After getting to extra innings in Game 7 of the World Series, Indians fans had every right to expect 2017 to be a season in which their club built on its post-season momentum and treated them to a banner year.
That seemed particularly true in the off-season when the Tribe signed slugger Edwin Encarnacion to go with the return of the team's best hitter, Michael Brantley, from a season lost to injury.
But from April to mid-June, the Indians couldn't have been more average, going 31-31 thru their first 62 games.
I suppose we should have seen that coming when they started the season with a three-game sweep and then followed it by getting swept in their next three games.
There was never one primary issue with the Tribe's halting start. Some weeks, the starting pitching would betray them. Some weeks, the bats would go silent. And, occasionally, the defense let them down.
The only constant was an outstanding bullpen, which probably kept the Indians from struggling more than they did.
The Indians were fortunate that no other team in the American League Central had the ability to take advantage and jump out to a big lead.

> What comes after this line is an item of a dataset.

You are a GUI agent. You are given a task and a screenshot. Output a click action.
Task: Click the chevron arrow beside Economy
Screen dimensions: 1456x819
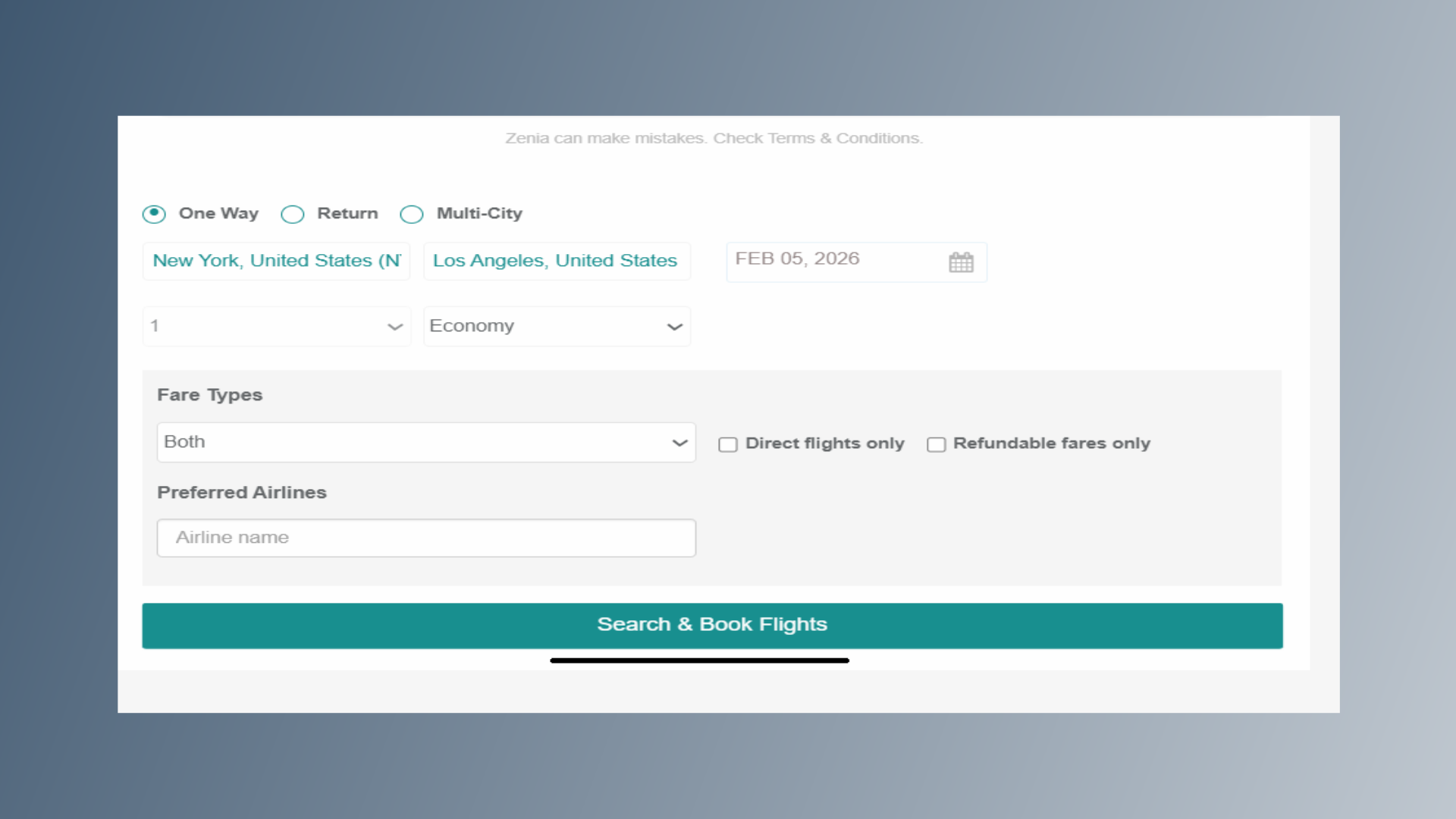point(674,327)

Everyone but Minnesota was under .500, so the Indians went to Minneapolis over the weekend just two games back of the first-place Twins.
Finally, everything came together. Carlos Carrasco pitched a gem on Friday night, the bats came alive in a Saturday double-header and Sunday, the Tribe got a solid start from Trevor Bauer and Encarnacion carried the load offensively.
Encarnacion knocked in all five runs with a pair of home runs, a single and a sacrifice fly. He had 8 RBI on the weekend and hit .357 against Twins pitching.
Monday at Baltimore, Encarnacion added his 15th RBI in his last 15 games, so it looks like he’s finally swinging the hot bat he's paid $20 million to swing, which could carry the Indians throughout the summer.
In tandem with Jose Ramirez and Brantley, Encarnacion gives the Tribe a meaty middle of the order that’s far superior to their lineup a year ago, which depended too much on strikeout-prone Mike Napoli.
I feared Ramirez's big year in 2016 might not be sustainable. But he had two home runs in one of the Tribe's wins on Saturday, had six doubles this past weekend and added another double in the win over the Orioles. That was Ramirez’s 14th extra-base hit in his last seven games – something no player had done since 1900.
If you'd have told me the Indians would sweep the Twins without pitching Cory Kluber and would score 28 runs without Michael Brantley, I'd have said you were crazy.
But it happened. And then Kluber built on that with a three-hit shutout Monday night.
So the Indians have won six straight and lead the Central by 2 ½ games at the exact point in the season where they were amid a 14-game winning streak a year ago.
That’s when the Tribe distanced themselves from the division a year ago.
Hopefully, they’re now doing the same thing at the same point on the calendar.